_What is required_
Your answer should be the entire listing, printed exactly.

_Records provided_
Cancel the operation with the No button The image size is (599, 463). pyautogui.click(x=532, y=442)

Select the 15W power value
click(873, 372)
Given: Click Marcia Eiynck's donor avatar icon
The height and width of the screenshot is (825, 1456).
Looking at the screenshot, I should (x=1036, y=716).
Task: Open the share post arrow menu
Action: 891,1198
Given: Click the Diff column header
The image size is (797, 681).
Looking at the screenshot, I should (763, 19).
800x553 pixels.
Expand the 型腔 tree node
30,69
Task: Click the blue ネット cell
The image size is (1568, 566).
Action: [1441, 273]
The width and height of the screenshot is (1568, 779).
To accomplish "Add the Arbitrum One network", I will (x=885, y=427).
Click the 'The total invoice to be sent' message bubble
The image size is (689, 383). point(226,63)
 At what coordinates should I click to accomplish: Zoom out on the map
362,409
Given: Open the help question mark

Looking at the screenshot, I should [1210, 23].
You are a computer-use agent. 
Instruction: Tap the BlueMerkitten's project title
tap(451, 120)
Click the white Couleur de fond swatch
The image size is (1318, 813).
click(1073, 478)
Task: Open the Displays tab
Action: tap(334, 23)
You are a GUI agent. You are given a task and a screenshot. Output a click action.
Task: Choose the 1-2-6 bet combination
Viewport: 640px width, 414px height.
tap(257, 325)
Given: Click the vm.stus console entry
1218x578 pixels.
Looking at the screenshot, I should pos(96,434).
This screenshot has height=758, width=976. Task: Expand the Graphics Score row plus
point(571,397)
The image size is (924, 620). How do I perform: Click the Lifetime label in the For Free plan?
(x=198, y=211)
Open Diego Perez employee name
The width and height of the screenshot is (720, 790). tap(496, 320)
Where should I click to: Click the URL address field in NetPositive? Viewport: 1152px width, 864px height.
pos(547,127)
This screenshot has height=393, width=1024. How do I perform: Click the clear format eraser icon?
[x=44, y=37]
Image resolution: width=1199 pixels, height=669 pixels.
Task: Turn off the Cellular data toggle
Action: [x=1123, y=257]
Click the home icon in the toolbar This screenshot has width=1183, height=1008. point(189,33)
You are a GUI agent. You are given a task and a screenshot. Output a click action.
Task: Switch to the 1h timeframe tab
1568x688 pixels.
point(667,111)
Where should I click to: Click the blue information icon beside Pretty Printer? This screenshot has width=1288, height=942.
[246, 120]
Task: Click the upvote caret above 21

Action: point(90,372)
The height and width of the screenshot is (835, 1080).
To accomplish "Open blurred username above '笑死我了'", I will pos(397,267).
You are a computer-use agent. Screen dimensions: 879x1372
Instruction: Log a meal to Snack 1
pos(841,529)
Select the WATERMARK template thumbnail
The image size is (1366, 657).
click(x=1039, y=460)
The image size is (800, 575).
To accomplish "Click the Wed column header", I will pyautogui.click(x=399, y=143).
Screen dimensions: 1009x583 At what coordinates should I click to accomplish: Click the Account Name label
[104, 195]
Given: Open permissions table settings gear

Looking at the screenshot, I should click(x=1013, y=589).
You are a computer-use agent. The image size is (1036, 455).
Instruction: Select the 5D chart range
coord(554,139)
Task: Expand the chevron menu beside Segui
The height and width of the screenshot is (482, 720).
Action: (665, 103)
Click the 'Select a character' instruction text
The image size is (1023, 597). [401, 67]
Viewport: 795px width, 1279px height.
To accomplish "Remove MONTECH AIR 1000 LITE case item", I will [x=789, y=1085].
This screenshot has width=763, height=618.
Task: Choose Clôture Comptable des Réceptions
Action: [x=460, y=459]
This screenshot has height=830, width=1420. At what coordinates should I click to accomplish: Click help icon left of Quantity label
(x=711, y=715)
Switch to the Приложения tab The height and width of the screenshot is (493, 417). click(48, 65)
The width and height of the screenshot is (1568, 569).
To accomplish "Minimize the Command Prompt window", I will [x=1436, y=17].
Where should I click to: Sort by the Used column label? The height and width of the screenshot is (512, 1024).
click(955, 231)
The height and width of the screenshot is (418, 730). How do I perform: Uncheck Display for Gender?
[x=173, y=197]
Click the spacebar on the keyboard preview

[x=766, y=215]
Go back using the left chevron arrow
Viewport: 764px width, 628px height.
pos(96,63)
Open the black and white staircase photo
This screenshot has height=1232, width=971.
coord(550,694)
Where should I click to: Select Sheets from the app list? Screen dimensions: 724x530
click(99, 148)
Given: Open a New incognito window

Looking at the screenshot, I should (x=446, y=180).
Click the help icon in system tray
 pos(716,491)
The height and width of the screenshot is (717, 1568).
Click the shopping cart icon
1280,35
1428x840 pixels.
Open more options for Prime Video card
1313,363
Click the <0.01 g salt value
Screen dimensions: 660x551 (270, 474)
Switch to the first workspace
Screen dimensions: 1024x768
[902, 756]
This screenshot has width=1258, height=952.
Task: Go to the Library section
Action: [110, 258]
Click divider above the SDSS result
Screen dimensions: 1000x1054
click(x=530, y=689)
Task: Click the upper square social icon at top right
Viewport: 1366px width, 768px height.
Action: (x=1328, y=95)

_Reply_
Cancel the operation with the No button The image size is (599, 463). pyautogui.click(x=532, y=442)

Select the 15W power value
click(873, 372)
Given: Click Marcia Eiynck's donor avatar icon
The height and width of the screenshot is (825, 1456).
Looking at the screenshot, I should (x=1036, y=716).
Task: Open the share post arrow menu
Action: 891,1198
Given: Click the Diff column header
The image size is (797, 681).
Looking at the screenshot, I should (763, 19).
800x553 pixels.
Expand the 型腔 tree node
30,69
Task: Click the blue ネット cell
The image size is (1568, 566).
Action: [1441, 273]
The width and height of the screenshot is (1568, 779).
To accomplish "Add the Arbitrum One network", I will (x=885, y=427).
Click the 'The total invoice to be sent' message bubble
The image size is (689, 383). point(226,63)
 At what coordinates should I click to accomplish: Zoom out on the map
362,409
Given: Open the help question mark

Looking at the screenshot, I should [1210, 23].
You are a computer-use agent. 
Instruction: Tap the BlueMerkitten's project title
tap(451, 120)
Click the white Couleur de fond swatch
The image size is (1318, 813).
click(1073, 478)
Task: Open the Displays tab
Action: tap(334, 23)
You are a GUI agent. You are given a task and a screenshot. Output a click action.
Task: Choose the 1-2-6 bet combination
Viewport: 640px width, 414px height.
tap(257, 325)
Given: Click the vm.stus console entry
1218x578 pixels.
Looking at the screenshot, I should pos(96,434).
This screenshot has height=758, width=976. Task: Expand the Graphics Score row plus
point(571,397)
The image size is (924, 620). How do I perform: Click the Lifetime label in the For Free plan?
(x=198, y=211)
Open Diego Perez employee name
The width and height of the screenshot is (720, 790). tap(496, 320)
Where should I click to: Click the URL address field in NetPositive? Viewport: 1152px width, 864px height.
pos(547,127)
This screenshot has height=393, width=1024. How do I perform: Click the clear format eraser icon?
[x=44, y=37]
Image resolution: width=1199 pixels, height=669 pixels.
Task: Turn off the Cellular data toggle
Action: [x=1123, y=257]
Click the home icon in the toolbar This screenshot has width=1183, height=1008. point(189,33)
You are a GUI agent. You are given a task and a screenshot. Output a click action.
Task: Switch to the 1h timeframe tab
1568x688 pixels.
point(667,111)
Where should I click to: Click the blue information icon beside Pretty Printer? This screenshot has width=1288, height=942.
[246, 120]
Task: Click the upvote caret above 21

Action: point(90,372)
The height and width of the screenshot is (835, 1080).
To accomplish "Open blurred username above '笑死我了'", I will pos(397,267).
You are a computer-use agent. Screen dimensions: 879x1372
Instruction: Log a meal to Snack 1
pos(841,529)
Select the WATERMARK template thumbnail
The image size is (1366, 657).
click(x=1039, y=460)
The image size is (800, 575).
To accomplish "Click the Wed column header", I will pyautogui.click(x=399, y=143).
Screen dimensions: 1009x583 At what coordinates should I click to accomplish: Click the Account Name label
[104, 195]
Given: Open permissions table settings gear

Looking at the screenshot, I should click(x=1013, y=589).
You are a computer-use agent. The image size is (1036, 455).
Instruction: Select the 5D chart range
coord(554,139)
Task: Expand the chevron menu beside Segui
The height and width of the screenshot is (482, 720).
Action: (665, 103)
Click the 'Select a character' instruction text
The image size is (1023, 597). [401, 67]
Viewport: 795px width, 1279px height.
To accomplish "Remove MONTECH AIR 1000 LITE case item", I will [x=789, y=1085].
This screenshot has width=763, height=618.
Task: Choose Clôture Comptable des Réceptions
Action: [x=460, y=459]
This screenshot has height=830, width=1420. At what coordinates should I click to accomplish: Click help icon left of Quantity label
(x=711, y=715)
Switch to the Приложения tab The height and width of the screenshot is (493, 417). click(48, 65)
The width and height of the screenshot is (1568, 569).
To accomplish "Minimize the Command Prompt window", I will [x=1436, y=17].
Where should I click to: Sort by the Used column label? The height and width of the screenshot is (512, 1024).
click(955, 231)
The height and width of the screenshot is (418, 730). How do I perform: Uncheck Display for Gender?
[x=173, y=197]
Click the spacebar on the keyboard preview

[x=766, y=215]
Go back using the left chevron arrow
Viewport: 764px width, 628px height.
pos(96,63)
Open the black and white staircase photo
This screenshot has height=1232, width=971.
coord(550,694)
Where should I click to: Select Sheets from the app list? Screen dimensions: 724x530
click(99, 148)
Given: Open a New incognito window

Looking at the screenshot, I should (x=446, y=180).
Click the help icon in system tray
 pos(716,491)
The height and width of the screenshot is (717, 1568).
Click the shopping cart icon
1280,35
1428x840 pixels.
Open more options for Prime Video card
1313,363
Click the <0.01 g salt value
Screen dimensions: 660x551 (270, 474)
Switch to the first workspace
Screen dimensions: 1024x768
[902, 756]
This screenshot has width=1258, height=952.
Task: Go to the Library section
Action: [110, 258]
Click divider above the SDSS result
Screen dimensions: 1000x1054
click(x=530, y=689)
Task: Click the upper square social icon at top right
Viewport: 1366px width, 768px height.
Action: (x=1328, y=95)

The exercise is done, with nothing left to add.